Now the problem is to find the maximum sum of a subsequence of the array where the subsequence does not contain adjacent elements of the array. This problem is similar to the 0/1 Knapsack Problem in which in the recursion call at any index, we have two choices whether to include that element in sum or exclude that element. Now if we choose the current number to add to the sum then recur for index i+2 or If we don’t choose the current index then recur for index i+1 and this way we find the maximum sum.
Algorithm:
- Find the maximum number max in the array.
- Create a new auxiliary array freq of size max+1 and store frequencies of unique elements in the array, where freq[id] denotes the number of times ‘id’ as an element is present in the input array.
- Define and call a helper function, maximumSumHelper(freq[], id) to calculate the maximum possible sum where freq is the frequency array and id denotes the current index of this freq array and return maximumSumHelper(freq, 0).
long maximumSumHelper(freq[], id):
- If id reaches the end of freq array, return 0.
- Then we have two choices:
- id * freq[id] + maximumSumHelper(freq, id + 2)
- maximumSumHelper(freq, id + 1);
- Then return the maximum of both.
- The previous approach uses recursion which has many overlapping subproblems. i.e recursive function computes the same sub-problems again and again. So we can use memoization to overcome the overlapping subproblems.
- To reiterate memoization is when we store the results in a lookup array(dp) of all previously solved subproblems and use the results from the dp if we encounter the problem that has already been solved.
- Since there is only one state which is changing in the recursive function maximumSumHelper() i.e id So we use the 1-dimensional array dp[] to store all the subproblems.

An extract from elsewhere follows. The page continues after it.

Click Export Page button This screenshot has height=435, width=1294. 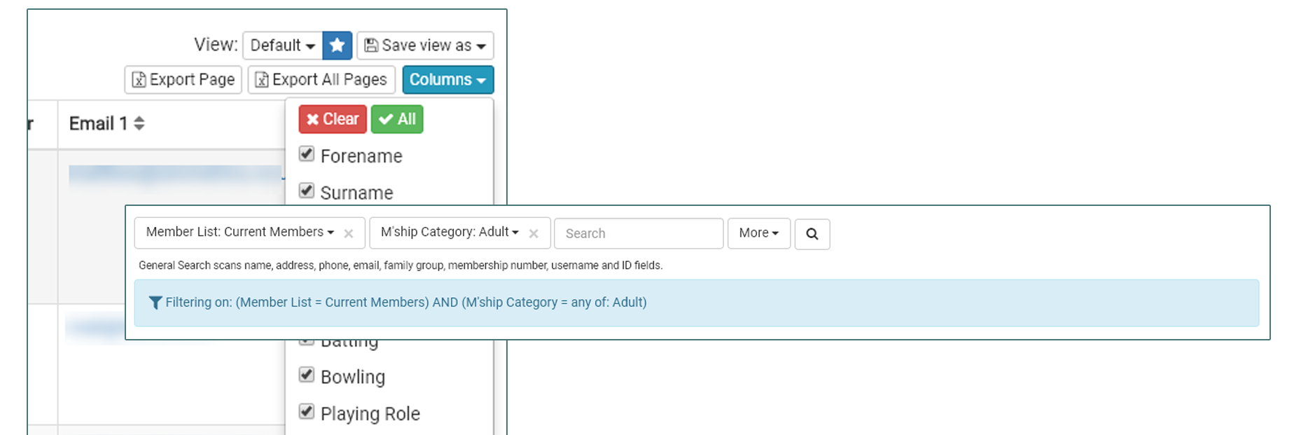click(183, 80)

And dp[id] will store the maximum possible sum from the starting index till id index.
Algorithm:
- Find the maximum number max in the array.

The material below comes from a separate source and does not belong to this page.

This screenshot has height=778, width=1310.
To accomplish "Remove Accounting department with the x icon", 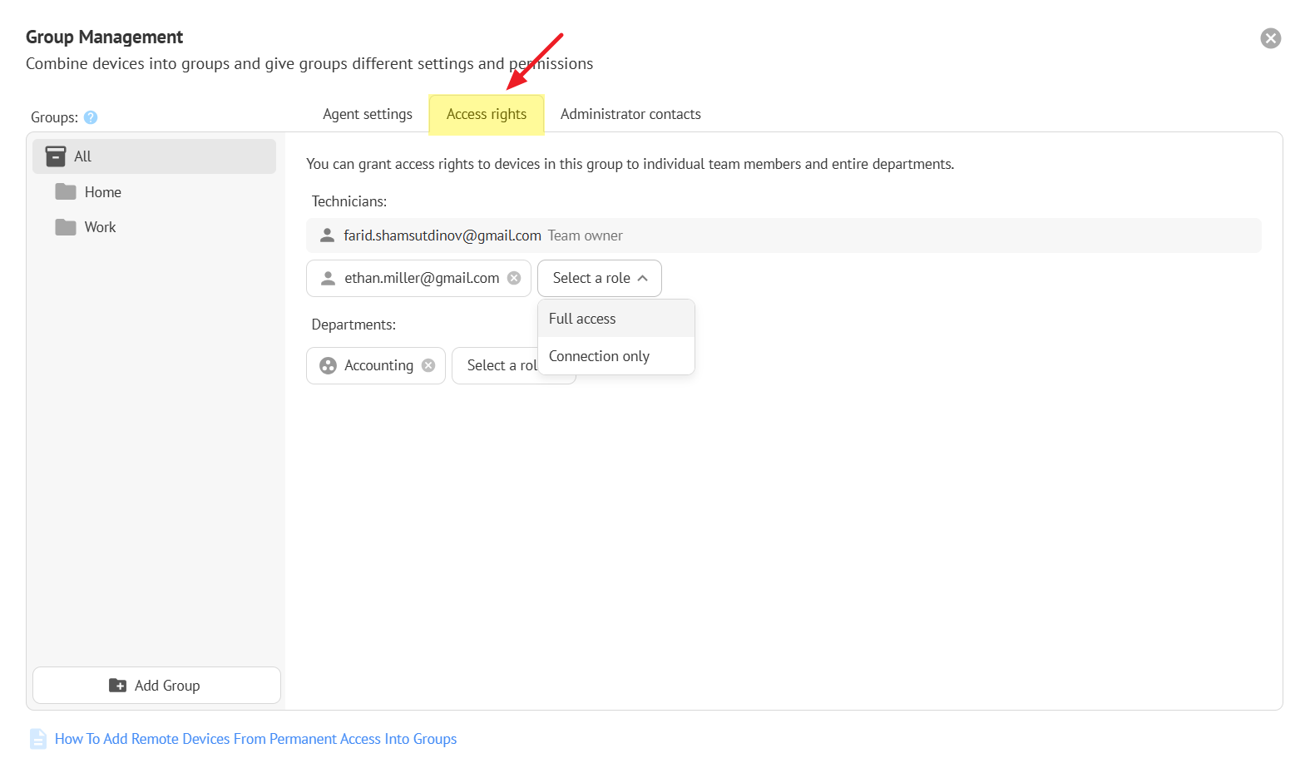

- Create a new auxiliary array freq of size max+1 and store frequencies of unique elements in the array, where freq[id] denotes the number of times ‘id’ as an element is present in the input array.
- Define and call a helper function, maximumSumHelper(freq[], id, dp[]) to calculate the maximum possible sum where freq is the frequency array, id denotes the current index of this freq array and dp represents the lookup array and return maximumSumHelper(freq, 0, dp).

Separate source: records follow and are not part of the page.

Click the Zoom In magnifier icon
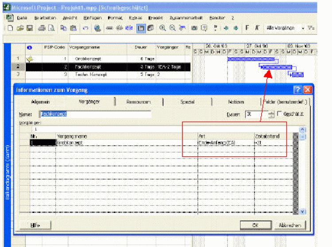The image size is (332, 247). (162, 28)
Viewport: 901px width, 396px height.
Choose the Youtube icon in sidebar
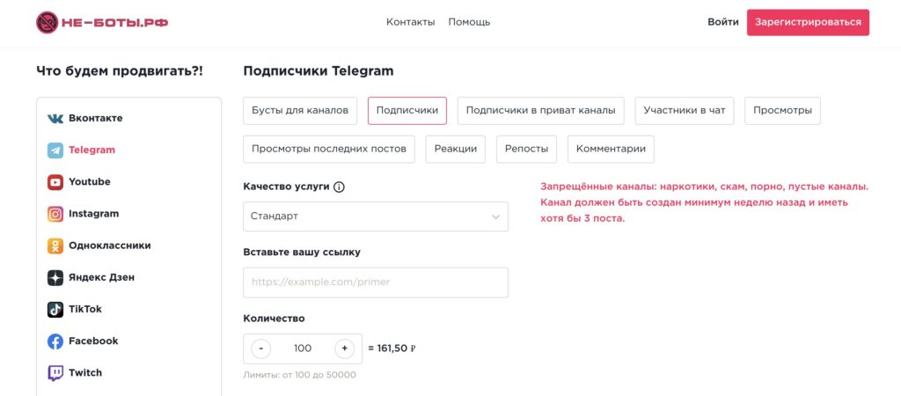[x=55, y=182]
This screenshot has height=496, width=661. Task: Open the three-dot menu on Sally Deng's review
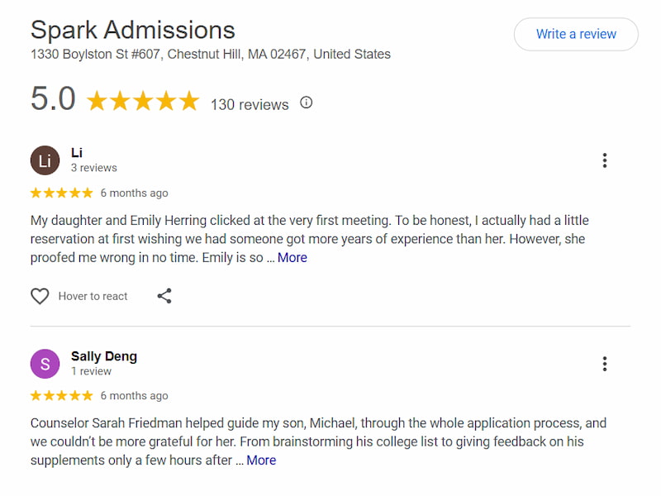605,363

long maximumSumHelper(freq[], id, dp[]):
- If id reaches the end of freq array, return 0.
- If we already solve the same subproblem for index id, return dp[id].
- Otherwise we have two choices:
- id * ans[id] + maximumSumHelper(ans, id + 2)
- maximumSumHelper(ans, id + 1);
- Then store the maximum of both in dp[id] and return dp[id].
The idea is to use a bottom-up dynamic programming approach instead of a memoization approach. In this, we also have two choices whether to select or not. If we select then we take the occurrences of that number and the value stored at dp[i-2] as dp[i-1] will be deleted and not be taken to count. If we do not select the number then we take dp[i-1] which have been already calculated.
Algorithm:
- Find the maximum number max in the array.
- Create a new auxiliary array dp of size max+1 and store frequencies of unique elements in the array, where dp[i] denotes the number of times i as an element is present in the input array.
- Iterate the dp array(we will use this array to store the results), now for each index i from 2 to MAX we have two choices:
- dp[i] = max(dp[i-1], dp[i-2] + dp[i]*i).
- Return dp[MAX], which have the maximum sum of the selected numbers.